## BRIEF:
Rewrite the listing from its beginning through the line containing "Action: pyautogui.click(x=567, y=152)", replacing "Date registered" with "Date joined" and leaving everything else unchanged. Omit the pictures from your answer.

---- DATA SUPPLIED

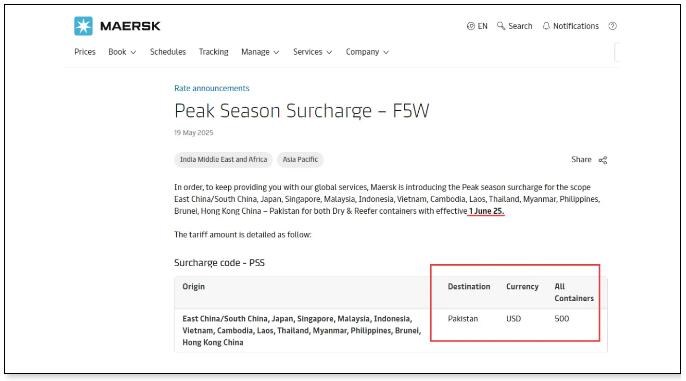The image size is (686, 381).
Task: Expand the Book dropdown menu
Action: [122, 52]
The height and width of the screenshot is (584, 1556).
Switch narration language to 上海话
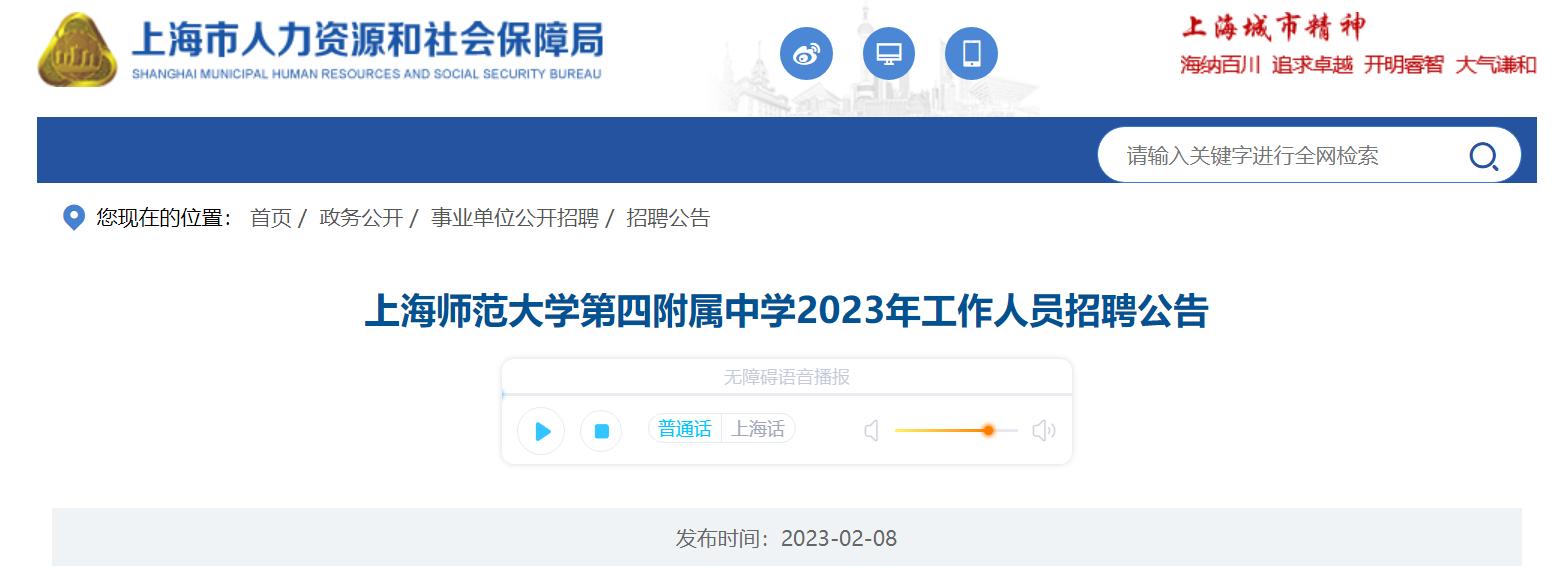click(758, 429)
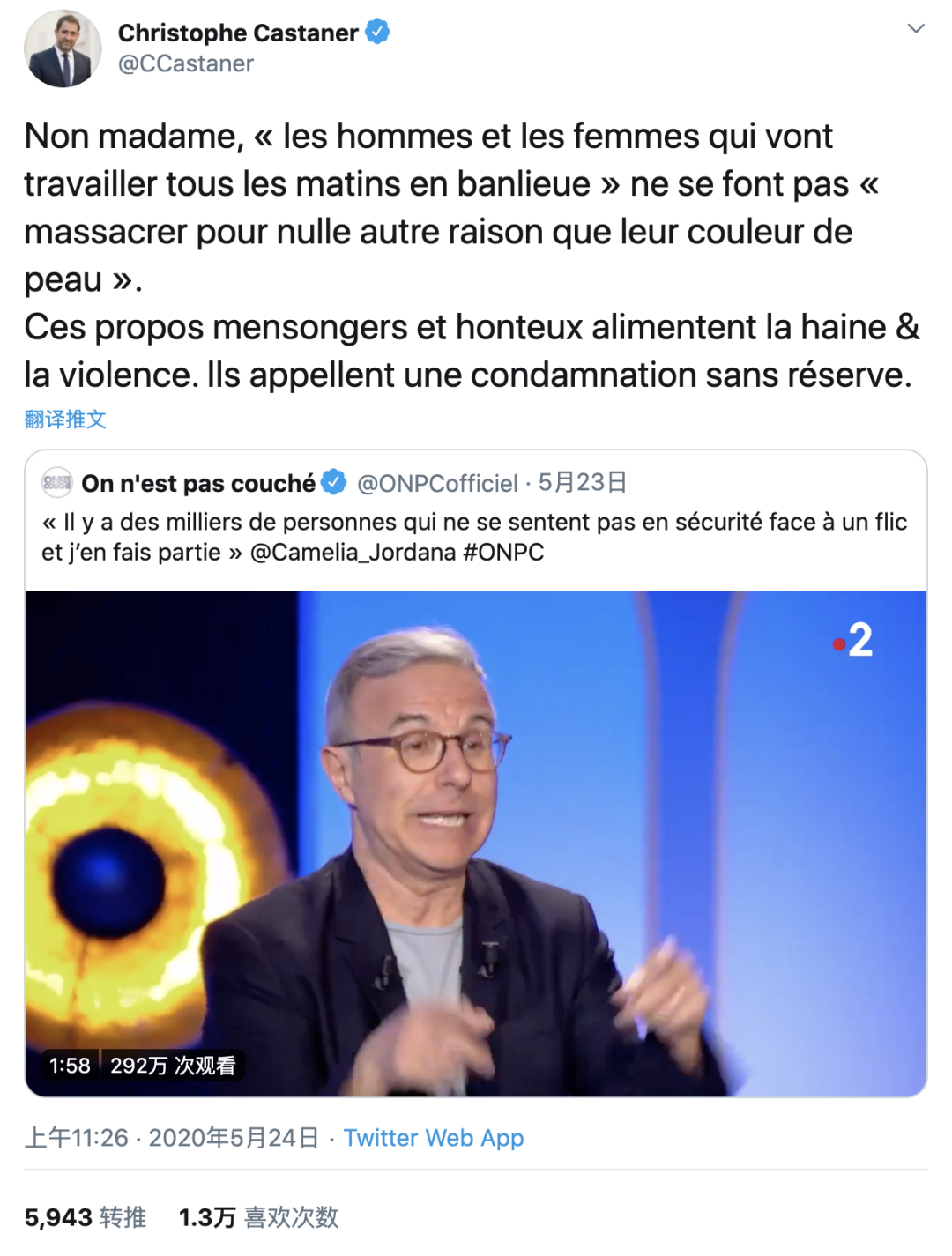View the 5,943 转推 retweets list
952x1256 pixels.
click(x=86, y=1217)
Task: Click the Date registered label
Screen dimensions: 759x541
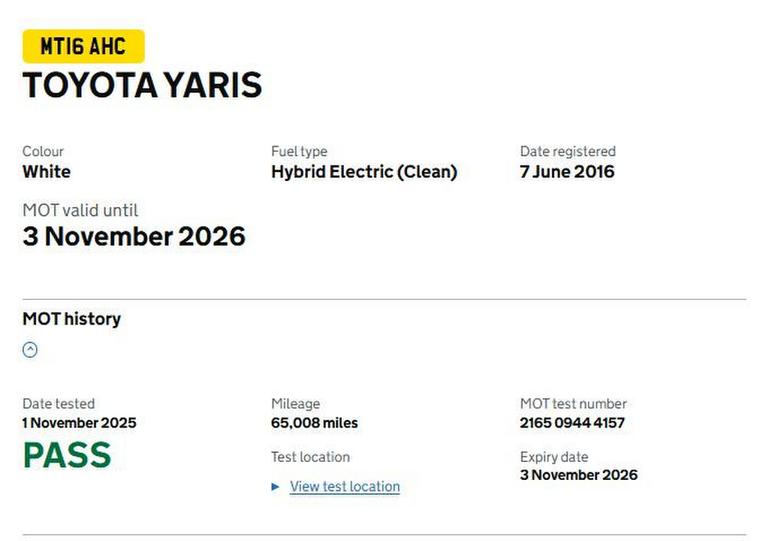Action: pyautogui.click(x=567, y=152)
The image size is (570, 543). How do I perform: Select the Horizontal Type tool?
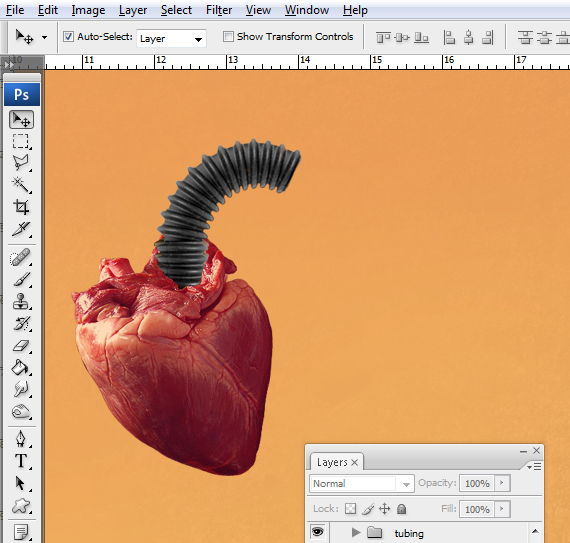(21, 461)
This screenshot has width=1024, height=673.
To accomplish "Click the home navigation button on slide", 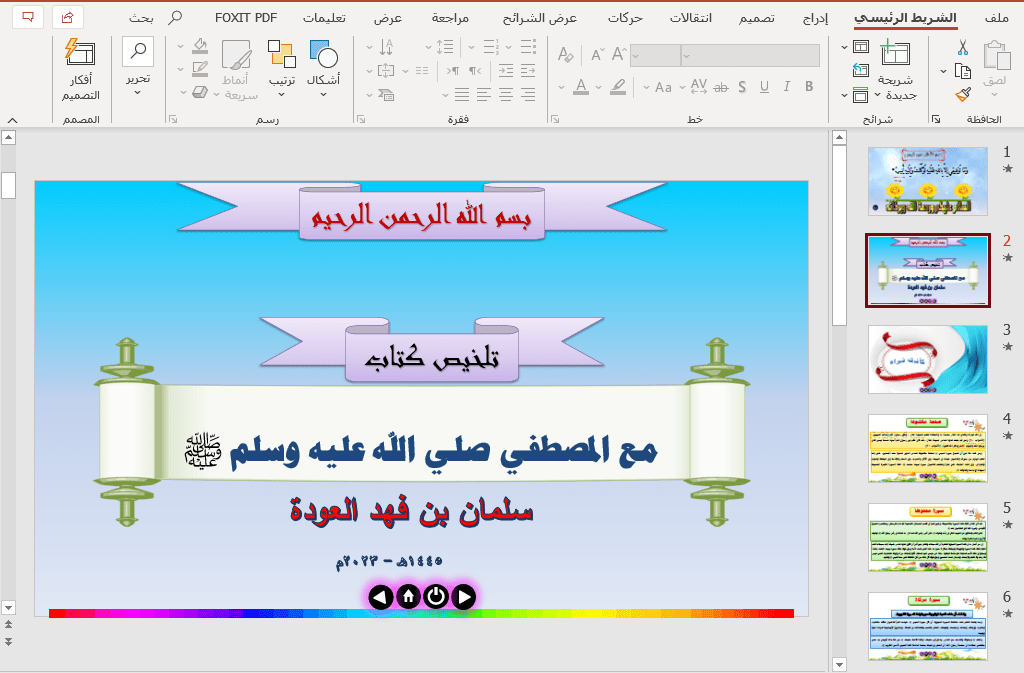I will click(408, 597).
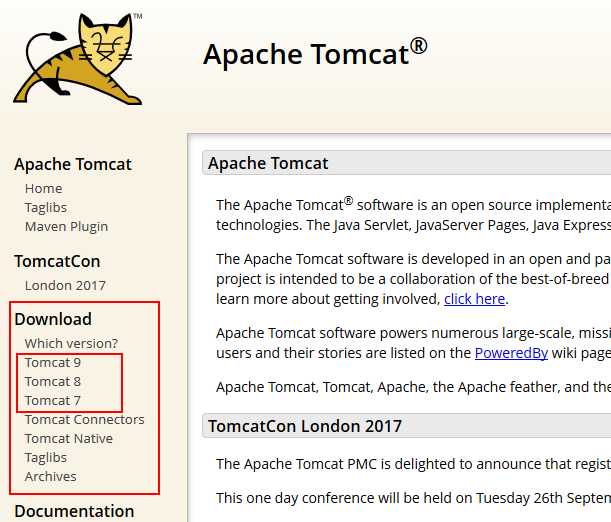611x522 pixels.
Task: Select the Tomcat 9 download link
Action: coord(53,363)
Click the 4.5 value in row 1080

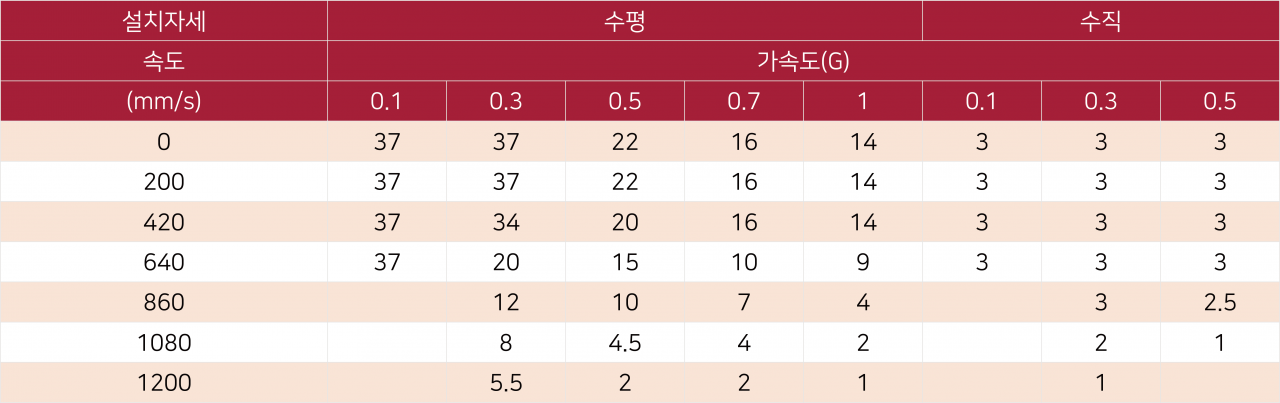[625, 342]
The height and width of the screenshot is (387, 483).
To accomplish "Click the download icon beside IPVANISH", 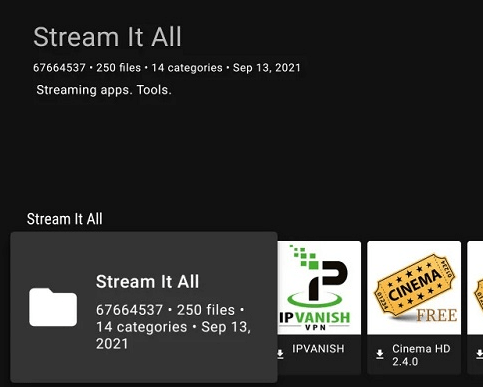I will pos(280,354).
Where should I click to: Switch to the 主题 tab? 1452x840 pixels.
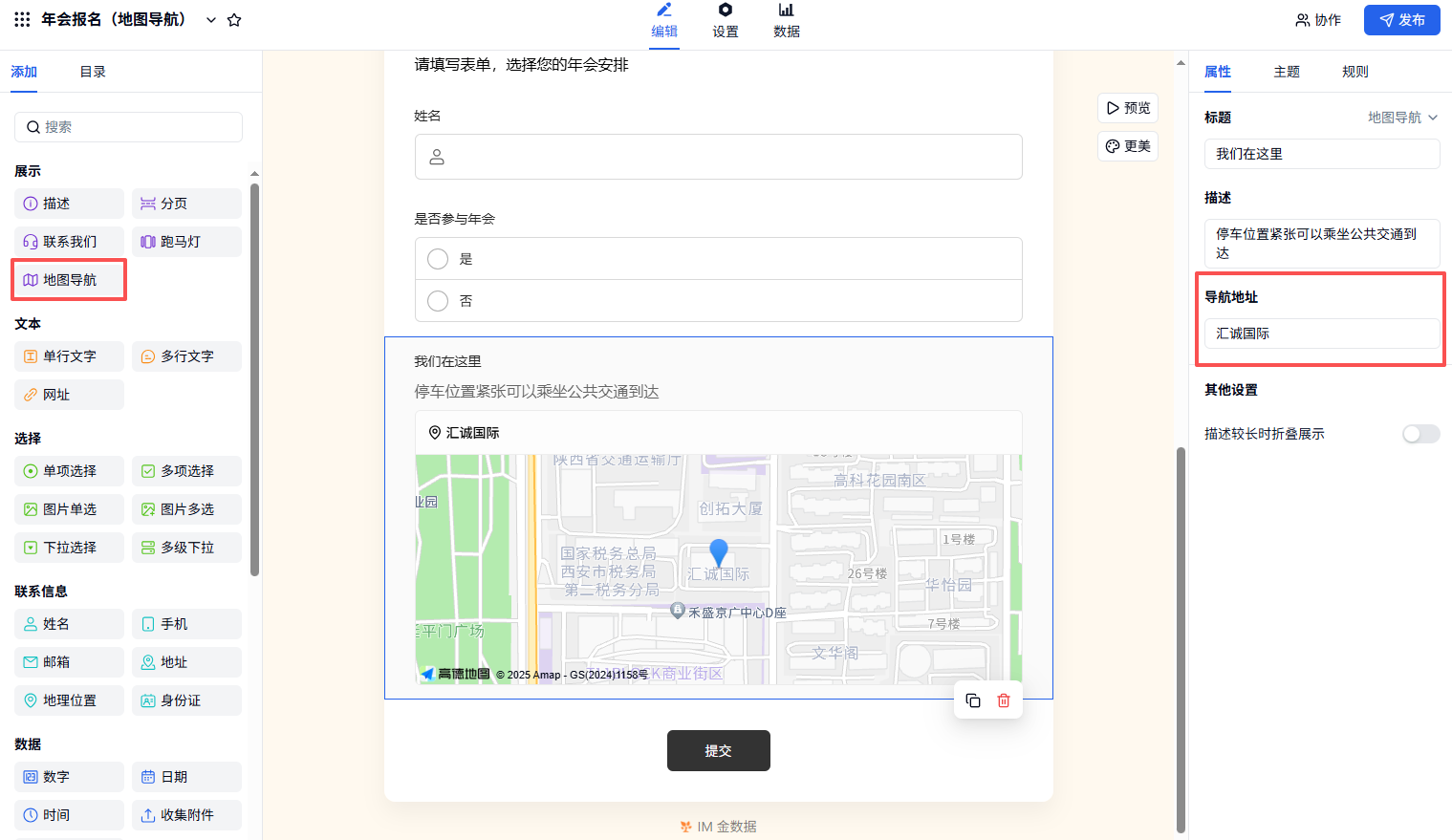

--------

## SOLUTION TO THE EXERCISE:
The image size is (686, 381).
Task: Expand the Book dropdown menu
Action: [122, 52]
The height and width of the screenshot is (584, 1556).
Switch narration language to 上海话
click(758, 429)
View the 5,943 转推 retweets list
952x1256 pixels.
click(x=86, y=1217)
Task: Click the Date joined label
Screen dimensions: 759x541
Action: pyautogui.click(x=567, y=152)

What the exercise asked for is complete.